■ What is being asked: Copy the rows between the line holding "The image size is (948, 563)." and the line holding "point(307,41)", inclusive, substituting "Department" for "Division" and leaving everything else unchanged. Give only those lines.

[START OF Data entries]

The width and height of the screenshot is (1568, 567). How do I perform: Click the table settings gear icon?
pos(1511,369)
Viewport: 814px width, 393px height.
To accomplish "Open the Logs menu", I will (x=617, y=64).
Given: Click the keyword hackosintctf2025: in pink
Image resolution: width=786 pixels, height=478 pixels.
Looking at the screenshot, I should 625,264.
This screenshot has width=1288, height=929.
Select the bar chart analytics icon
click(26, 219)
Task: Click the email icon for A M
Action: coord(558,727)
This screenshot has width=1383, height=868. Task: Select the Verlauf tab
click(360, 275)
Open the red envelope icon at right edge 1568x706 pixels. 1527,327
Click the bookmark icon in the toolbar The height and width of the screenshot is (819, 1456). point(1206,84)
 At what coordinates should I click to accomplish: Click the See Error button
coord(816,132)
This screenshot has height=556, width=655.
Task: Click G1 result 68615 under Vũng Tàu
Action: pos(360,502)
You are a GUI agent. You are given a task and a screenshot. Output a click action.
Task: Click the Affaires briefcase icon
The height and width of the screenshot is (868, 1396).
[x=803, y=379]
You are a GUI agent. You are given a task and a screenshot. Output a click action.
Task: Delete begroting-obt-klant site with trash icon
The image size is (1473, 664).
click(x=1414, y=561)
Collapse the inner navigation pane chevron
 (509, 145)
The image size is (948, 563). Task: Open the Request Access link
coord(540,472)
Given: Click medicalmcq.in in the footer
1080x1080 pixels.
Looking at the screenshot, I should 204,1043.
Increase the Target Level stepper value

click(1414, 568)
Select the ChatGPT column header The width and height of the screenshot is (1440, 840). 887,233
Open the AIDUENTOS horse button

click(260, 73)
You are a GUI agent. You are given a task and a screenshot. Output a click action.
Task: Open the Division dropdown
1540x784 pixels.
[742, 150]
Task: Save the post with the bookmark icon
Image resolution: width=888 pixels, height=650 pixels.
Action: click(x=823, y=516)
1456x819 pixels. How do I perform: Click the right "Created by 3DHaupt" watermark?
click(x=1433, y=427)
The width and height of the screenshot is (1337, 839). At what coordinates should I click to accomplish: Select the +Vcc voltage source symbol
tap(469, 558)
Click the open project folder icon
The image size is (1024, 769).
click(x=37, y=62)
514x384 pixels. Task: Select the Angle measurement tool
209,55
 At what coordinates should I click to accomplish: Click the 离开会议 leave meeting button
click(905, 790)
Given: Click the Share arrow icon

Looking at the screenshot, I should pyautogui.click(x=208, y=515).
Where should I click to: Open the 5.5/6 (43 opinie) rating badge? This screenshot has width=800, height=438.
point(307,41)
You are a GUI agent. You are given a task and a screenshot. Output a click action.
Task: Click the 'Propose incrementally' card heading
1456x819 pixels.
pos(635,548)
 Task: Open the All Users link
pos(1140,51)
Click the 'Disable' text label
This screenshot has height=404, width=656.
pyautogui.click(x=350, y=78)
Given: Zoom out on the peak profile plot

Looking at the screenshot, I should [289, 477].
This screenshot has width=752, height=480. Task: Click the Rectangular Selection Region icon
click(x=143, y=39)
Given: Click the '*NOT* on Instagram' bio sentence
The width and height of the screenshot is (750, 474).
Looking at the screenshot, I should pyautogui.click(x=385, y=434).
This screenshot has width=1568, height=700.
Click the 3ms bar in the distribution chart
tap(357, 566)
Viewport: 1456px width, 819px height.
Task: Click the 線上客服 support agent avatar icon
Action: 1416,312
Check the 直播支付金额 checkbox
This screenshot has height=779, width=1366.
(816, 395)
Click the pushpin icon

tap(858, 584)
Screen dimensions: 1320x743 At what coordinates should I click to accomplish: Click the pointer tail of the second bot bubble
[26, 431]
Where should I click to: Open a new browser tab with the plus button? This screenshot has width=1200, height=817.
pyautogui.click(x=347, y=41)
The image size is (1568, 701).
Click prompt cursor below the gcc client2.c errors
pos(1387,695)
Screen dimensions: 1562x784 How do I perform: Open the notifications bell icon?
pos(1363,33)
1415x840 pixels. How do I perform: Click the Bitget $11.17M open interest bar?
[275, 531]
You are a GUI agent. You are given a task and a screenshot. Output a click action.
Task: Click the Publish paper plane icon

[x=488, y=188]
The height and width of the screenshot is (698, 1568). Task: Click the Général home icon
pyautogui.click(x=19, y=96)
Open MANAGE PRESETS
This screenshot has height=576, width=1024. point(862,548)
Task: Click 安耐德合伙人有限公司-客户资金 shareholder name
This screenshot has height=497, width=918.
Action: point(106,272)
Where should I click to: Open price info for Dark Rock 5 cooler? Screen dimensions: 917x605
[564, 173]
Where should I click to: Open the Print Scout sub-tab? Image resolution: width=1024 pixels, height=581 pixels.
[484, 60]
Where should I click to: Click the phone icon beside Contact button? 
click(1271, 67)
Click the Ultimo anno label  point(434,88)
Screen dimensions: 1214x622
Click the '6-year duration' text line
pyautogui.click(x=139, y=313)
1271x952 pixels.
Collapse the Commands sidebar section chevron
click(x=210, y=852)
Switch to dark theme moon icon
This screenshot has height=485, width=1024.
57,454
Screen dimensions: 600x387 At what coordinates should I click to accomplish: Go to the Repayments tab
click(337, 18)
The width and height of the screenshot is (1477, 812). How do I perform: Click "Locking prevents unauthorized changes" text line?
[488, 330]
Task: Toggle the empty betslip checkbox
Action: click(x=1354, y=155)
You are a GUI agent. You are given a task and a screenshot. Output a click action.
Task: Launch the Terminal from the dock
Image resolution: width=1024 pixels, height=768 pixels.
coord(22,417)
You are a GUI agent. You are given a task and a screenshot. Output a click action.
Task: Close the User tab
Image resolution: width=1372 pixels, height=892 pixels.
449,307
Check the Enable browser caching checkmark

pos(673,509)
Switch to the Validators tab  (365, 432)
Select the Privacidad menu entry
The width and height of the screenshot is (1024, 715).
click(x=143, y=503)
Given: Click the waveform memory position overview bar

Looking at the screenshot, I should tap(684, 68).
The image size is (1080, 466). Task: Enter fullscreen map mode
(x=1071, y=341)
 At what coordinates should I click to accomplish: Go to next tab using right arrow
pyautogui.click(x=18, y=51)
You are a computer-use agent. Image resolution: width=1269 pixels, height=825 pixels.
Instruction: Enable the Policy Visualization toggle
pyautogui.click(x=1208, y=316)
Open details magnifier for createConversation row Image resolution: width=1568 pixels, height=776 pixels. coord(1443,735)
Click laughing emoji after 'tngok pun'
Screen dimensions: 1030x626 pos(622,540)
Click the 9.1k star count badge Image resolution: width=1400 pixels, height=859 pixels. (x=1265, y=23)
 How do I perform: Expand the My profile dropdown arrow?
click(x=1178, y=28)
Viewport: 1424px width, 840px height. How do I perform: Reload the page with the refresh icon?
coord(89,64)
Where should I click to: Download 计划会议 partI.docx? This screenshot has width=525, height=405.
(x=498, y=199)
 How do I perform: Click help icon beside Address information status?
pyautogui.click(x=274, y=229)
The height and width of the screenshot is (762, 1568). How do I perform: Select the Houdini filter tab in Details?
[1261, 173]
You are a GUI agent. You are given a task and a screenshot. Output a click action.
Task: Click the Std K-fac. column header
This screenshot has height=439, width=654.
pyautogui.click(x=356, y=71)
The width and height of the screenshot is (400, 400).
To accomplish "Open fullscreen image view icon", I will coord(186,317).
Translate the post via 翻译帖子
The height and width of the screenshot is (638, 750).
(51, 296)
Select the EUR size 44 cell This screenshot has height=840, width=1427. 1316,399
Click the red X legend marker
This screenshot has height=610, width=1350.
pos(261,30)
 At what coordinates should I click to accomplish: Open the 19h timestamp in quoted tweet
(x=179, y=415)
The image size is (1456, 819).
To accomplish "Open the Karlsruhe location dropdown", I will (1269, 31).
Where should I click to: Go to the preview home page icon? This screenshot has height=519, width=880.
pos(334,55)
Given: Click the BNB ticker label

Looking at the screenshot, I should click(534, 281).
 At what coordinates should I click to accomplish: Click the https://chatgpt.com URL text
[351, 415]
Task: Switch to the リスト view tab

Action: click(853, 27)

[END OF Data entries]

■ Answer to the exercise:
The image size is (948, 563). Task: Open the Request Access link
coord(540,472)
Given: Click medicalmcq.in in the footer
1080x1080 pixels.
Looking at the screenshot, I should 204,1043.
Increase the Target Level stepper value

click(1414, 568)
Select the ChatGPT column header The width and height of the screenshot is (1440, 840). 887,233
Open the AIDUENTOS horse button

click(260, 73)
You are a GUI agent. You are given a task and a screenshot. Output a click action.
Task: Open the Department dropdown
1540x784 pixels.
[742, 150]
Task: Save the post with the bookmark icon
Image resolution: width=888 pixels, height=650 pixels.
Action: click(x=823, y=516)
1456x819 pixels. How do I perform: Click the right "Created by 3DHaupt" watermark?
click(x=1433, y=427)
The width and height of the screenshot is (1337, 839). At what coordinates should I click to accomplish: Select the +Vcc voltage source symbol
tap(469, 558)
Click the open project folder icon
The image size is (1024, 769).
click(x=37, y=62)
514x384 pixels. Task: Select the Angle measurement tool
209,55
 At what coordinates should I click to accomplish: Click the 离开会议 leave meeting button
click(905, 790)
Given: Click the Share arrow icon

Looking at the screenshot, I should pyautogui.click(x=208, y=515).
Where should I click to: Open the 5.5/6 (43 opinie) rating badge? This screenshot has width=800, height=438.
point(307,41)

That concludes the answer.